Pertumbuhan ekonomi tampaknya kembali antara tahun 2002 dan 2007. Namun, seperti halnya sebagian besar dunia, pertumbuhan Jepang lenyap selama Resesi Hebat. Meskipun Jepang lebih lambat untuk memulai babak baru QE daripada Eropa atau Amerika Serikat, BOJ meluncurkan pelonggaran moneter kuantitatif dan kualitatif (QQE) pada 2013. Seperti kebanyakan kebijakan moneter ekspansif, QQE gagal berfungsi.
Pembelian lebih dari 80 triliun yen tidak cukup dan, pada Oktober 2014, BOJ mengumumkan QQE2. Saham Jepang naik 33% dalam delapan bulan berikutnya, tetapi masih ada sedikit bukti pertumbuhan riil. Putus asa, BOJ mengumumkan suku bunga negatif pada Januari 2016.
Efek Negatif Hutang, QE dan QQE
Utang publik Jepang yang sangat besar adalah tempat yang menyakitkan bagi investor. Dalam laporannya tahun 2015, manajer dana lindung nilai Ray Dalio berpendapat beban utang riil Jepang, termasuk utang swasta, relatif terhadap PDBnya adalah sekitar 449%, peringkat 19 dari 20 negara yang diukurnya. Biaya servis hutang yang besar secara langsung mengurangi potensi tabungan atau investasi, membatasi pertumbuhan ekonomi masa depan dan pengembalian saat ini.
Kebijakan uang mudah dari BOJ membahayakan pengembalian aset domestik dengan menekan suku bunga lokal. Mereka juga membahayakan pengembalian aset luar negeri, karena lembaga keuangan Jepang harus membayar lebih banyak pada lindung nilai mata uang asing daripada yang mereka peroleh dari aset asing, seperti obligasi negara. Laporan April 2016 dari analis pasar Jepang Shannon McConaghy melaporkan bahwa "bank Jepang membeli Treasury AS 5-Tahun dengan mata uang yang dilindungi sempurna dan risiko durasi akan (kehilangan) 0, 9% setahun."
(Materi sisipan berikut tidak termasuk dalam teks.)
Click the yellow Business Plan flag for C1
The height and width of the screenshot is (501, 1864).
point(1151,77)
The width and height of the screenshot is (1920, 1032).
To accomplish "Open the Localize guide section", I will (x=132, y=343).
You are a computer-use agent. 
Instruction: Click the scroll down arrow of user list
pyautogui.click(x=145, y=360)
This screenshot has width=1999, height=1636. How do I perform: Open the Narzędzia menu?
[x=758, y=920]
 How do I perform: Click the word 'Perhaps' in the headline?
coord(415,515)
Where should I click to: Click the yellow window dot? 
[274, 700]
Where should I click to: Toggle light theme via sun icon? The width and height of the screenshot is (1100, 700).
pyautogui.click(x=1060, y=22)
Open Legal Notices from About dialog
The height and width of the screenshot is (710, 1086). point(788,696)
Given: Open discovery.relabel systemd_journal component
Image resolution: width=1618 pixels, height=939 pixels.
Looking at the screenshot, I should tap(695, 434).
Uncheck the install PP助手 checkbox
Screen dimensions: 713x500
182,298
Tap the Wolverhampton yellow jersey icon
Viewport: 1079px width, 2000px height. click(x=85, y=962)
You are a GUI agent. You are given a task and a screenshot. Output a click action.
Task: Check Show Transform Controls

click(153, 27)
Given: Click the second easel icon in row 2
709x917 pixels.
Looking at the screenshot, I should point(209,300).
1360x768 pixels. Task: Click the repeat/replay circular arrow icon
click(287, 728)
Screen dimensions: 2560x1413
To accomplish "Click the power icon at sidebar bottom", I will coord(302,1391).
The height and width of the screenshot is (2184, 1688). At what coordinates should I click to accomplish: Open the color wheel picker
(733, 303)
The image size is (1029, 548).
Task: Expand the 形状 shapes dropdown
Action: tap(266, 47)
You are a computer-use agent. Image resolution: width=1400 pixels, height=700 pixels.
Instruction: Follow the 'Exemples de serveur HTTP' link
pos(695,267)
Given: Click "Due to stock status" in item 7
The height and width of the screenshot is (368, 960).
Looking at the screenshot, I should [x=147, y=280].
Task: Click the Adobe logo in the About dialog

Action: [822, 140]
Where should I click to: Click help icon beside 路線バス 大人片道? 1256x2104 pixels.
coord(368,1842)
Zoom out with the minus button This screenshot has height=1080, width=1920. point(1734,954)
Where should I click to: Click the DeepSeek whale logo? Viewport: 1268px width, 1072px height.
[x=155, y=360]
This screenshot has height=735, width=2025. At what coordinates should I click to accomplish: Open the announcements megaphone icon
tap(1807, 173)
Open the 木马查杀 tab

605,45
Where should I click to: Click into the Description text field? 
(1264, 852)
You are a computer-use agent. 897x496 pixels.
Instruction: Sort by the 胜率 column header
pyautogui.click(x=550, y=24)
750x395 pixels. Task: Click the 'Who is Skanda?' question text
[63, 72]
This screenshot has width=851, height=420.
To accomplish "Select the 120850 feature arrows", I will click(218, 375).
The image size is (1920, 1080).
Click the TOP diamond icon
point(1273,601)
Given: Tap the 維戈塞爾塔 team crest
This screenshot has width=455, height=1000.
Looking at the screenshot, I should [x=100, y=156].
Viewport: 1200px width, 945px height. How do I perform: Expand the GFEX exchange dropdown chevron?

Manipulasi suku bunga dan meningkatnya defisit fiskal yang besar belum membantu ekonomi Jepang selama hampir 30 tahun. Efektivitas pengobatan Keynesian yang digunakan pada akhirnya harus dipertanyakan; jika tidak, Amerika Serikat dan Eropa tampaknya akan mengikuti jejak Jepang.